Our project faces three technical challenges. The first is to explore the diversity of selfing rates in a hitherto understudied group. Molecular biology techniques provide estimates of selfing rates from samples of natural populations, but till recently used to require a large investment for each new species studied. We used next generation sequencing methods (dd-RADseq) to develop a protocol allowing the study of arbitrary numbers of new species without specific technical developments for each.
A second challenge is that plants, the classical model system for the study of mating system evolution, have too long generation times to observe evolution directly. With our short-generation animal model (2 months) we have been able to test theoretical models using experimental evolution over tens of generations. Finally, we were able to compare the demographic performances associated with both reproductive modes, using a long-term field survey (15 yr) on two closely related species, one selfing the other outcrossing.

We detected the initiation of an evolutionary transition towards selfing in the laboratory : in twenty generations snail adopted traits favoring self-fertilization under conditions of reduced mate availability. In addition, selfing became less costly, owing to the elimination of some deleterious mutations initially present in genomes. These results support a scenario that had been often formulated, but never observed.
In addition, selfing populations initially respond to selection more rapidly, but this response rapidly stops, confirming the theoretical expectation of a negative effect of selfing on the evolutionary potential of populations.

This project brings basic knowledge on the evolution of hermaphroditism, mating systems and sex allocation. In addition, it increases our knowledge on particular species of applied interest : Lymnaea stagnalis (a sentinel species in freshwater ecotoxicology) , Biomphalaria glabrata and Lymnaea columella (vectors of human and cattle parasites).

Eight scientific papers have come out of this project to date, all in english in international high-impact journals. The highest-impact publication is certainly a paper in Current Biology where we experimentally validate, for the first time, the long-held hypothesis of selfing as an evolutionary « dead-end » with reduced evolutionary potential. We also communicated our results to the general public and high-school classes through conferences, and through a short TV program in the M6 channel.

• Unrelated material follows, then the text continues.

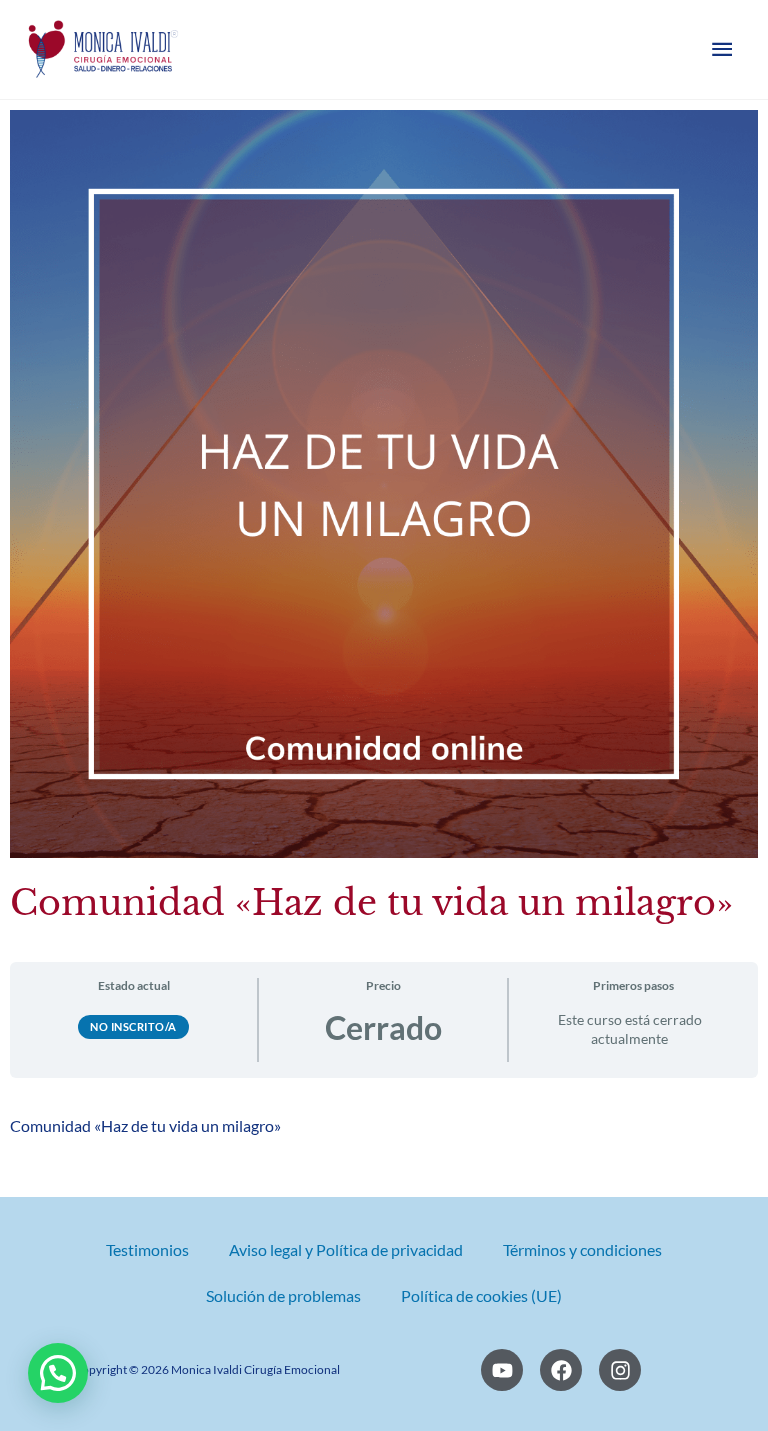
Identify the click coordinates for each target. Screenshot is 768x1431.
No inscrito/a (133, 1026)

In this project we will study how self-fertilization evolves and its evolutionary consequences in hermaphroditic animals . A strong limitation of the theory of mating system evolution is that it has been tested quasi exclusively in flowering plants. This poses problems of generality (to what extent do the arguments made depend on specificities of this group ?) and feasibility (most plants are not easily amenable to multi-generation experiments such as experimental evolution). For these two reasons it is urgent to develop animal models. We will here focus on a group of freshwater snails (basommatophorans) with highly diverse mating systems, presenting a suite of advantages making them ideal to address hitherto unsolved questions.
We will focus on evolutionary transitions between outcrossing and selfing, how and when they occur, and their consequences. In particular we will test the long-standing hypothesis that selfing is an evolutionary dead-end in two ways. First we will characterize the number and unidirectionality of transitions in the phylogeny; second, we will empirically test the key steps of the most plausible scenario describing how an outcrossing species can become a preferential selfer (but not the reverse). The main components of this scenario are (i) constraints on mate or pollen availability resulting in a selection for selfing as a reproductive insurance. (ii) the existence of an intermediate state of preferential outcrossing with delayed, optional selfng when mates are lacking. (iii) the purging of inbreeding depression, resulting in runaway selection for selfing and even less inbreeding depression. (iv) the lack of adaptive potential in selfers, resulting in high extinction rates. All these aspects will be tested experimentally by looking at experimental evolution under elevated contraints on mating (frequent lack of mates), by measuring response to artificial and natural selection in pairs of outcrossing/selfing species living in the same environment, and by comparing their ability to colonize empty sites, estimated from metapopulation studies in the field
This project is very ambitious in terms of (i) gathering molecular polymorphism data from many hitherto unstudied species, (ii) the number of size of experiments, and (iii) the requirement for long-term field data. It brings together a highly qualified consortium with previous experience of common work and complementary skills. Among the expected breakthroughs of this project will be the first experimental-evolution study of mating system evolution; and the first unbiased estimates of the frequency of mixed-mating in animals, and why it seems to be lower than in plants. All this will serve our ambition to establish animals, and especially basommatophoran snails, as essential models for mating system theory.